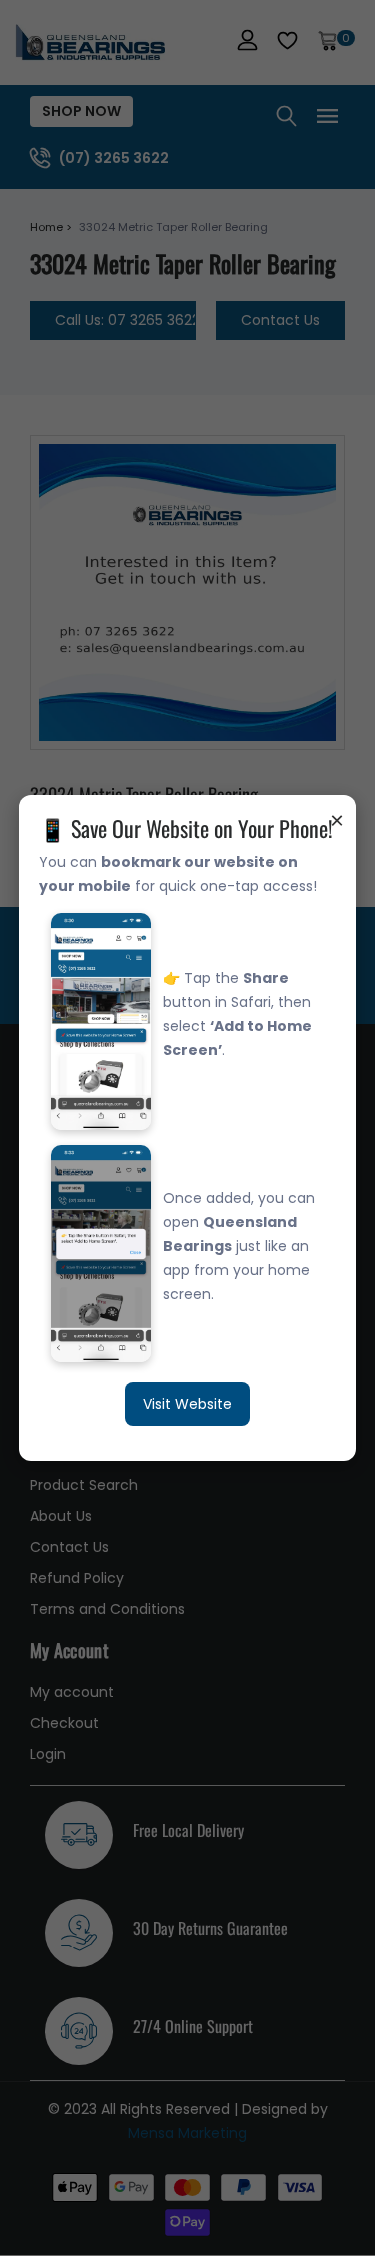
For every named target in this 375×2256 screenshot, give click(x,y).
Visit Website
--------------------
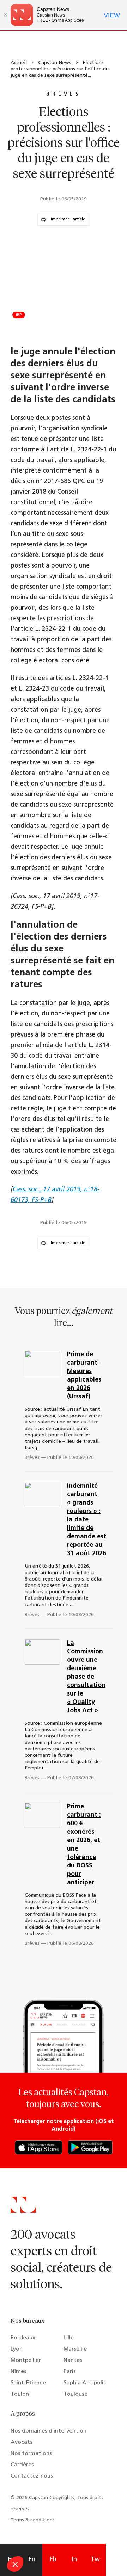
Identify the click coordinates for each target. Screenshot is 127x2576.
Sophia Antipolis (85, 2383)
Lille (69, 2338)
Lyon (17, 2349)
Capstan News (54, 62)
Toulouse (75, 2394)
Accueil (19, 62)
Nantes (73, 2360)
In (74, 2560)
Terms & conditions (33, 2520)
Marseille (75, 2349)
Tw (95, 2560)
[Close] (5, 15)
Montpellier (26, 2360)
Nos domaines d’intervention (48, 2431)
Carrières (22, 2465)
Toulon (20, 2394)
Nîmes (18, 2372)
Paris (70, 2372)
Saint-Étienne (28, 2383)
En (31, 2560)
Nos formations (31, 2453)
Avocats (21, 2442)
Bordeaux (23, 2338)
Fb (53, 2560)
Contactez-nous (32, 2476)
--------------------
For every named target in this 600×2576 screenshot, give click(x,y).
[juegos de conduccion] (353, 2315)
--------------------
PROBLEM |
Among the lines above, find those with the word "named" and list them.

WRITTEN ANSWER |
For every named target in this 375×2256 screenshot, give click(x,y).
For every named target in this 600×2576 screenshot, give click(x,y).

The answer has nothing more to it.